Dry matter content in wholecrop silage varies between 30 and 45% but the target range, in the northern region for example, is 36 to 40%. This is too immature for combining but taking it at this stage for silage makes sure it does not contain too much lignin. As a guide, the crop should look green in the field and, when you press
the grain, it should feel like soft cheddar cheese, with no liquid.
Because of the higher dry matter and straw in wholecrop, it can be much harder to compact and ensile than grass silage, meaning there is a higher risk of residual oxygen causing fermentation problems as well as oxygen penetration when the silage is being fed.
Why use a crop-specific inoculant
If there are pockets of oxygen in the clamp, yeast and mould can survive and become active, causing spoilage, so it is crucial to use an inoculant that is specifically designed to inhibit yeast and mould.
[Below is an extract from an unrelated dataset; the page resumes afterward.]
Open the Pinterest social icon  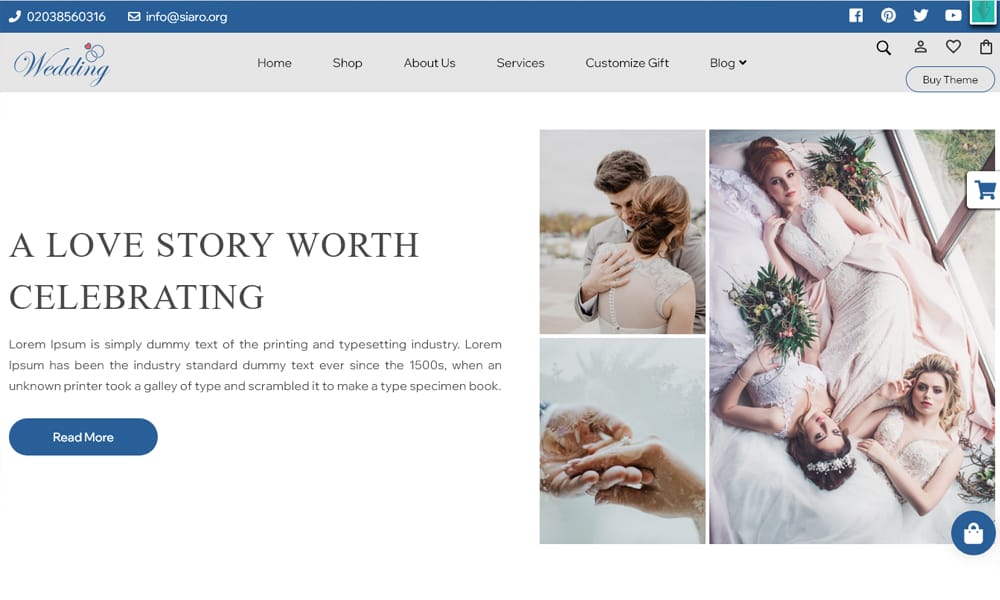888,15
Traditional silage inoculants only provide acidifying bacteria that produce lactic acid, but this is not enough for wholecrop silage.
Magniva Platinum Wholecrop contains multiple bacteria, providing a combination of antifungal bacteria L. hilgardii CNCM I-4785, L. buchneri NCIMB 40788, and the homolactic bacteria, P. Pentosaceus,. These bacteria ferment the crop effectively and protect it from aerobic spoilage by producing lactic, acetic and propionic acid.
Adding the incorrect silage inoculant to wholecrop can make things worse when feeding. Without the antifungal bacteria to inhibit yeast and mould during the fermentation they become active once the clamp is opened and will use the lactic acid produced by the homofermentative bacteria as a feed source.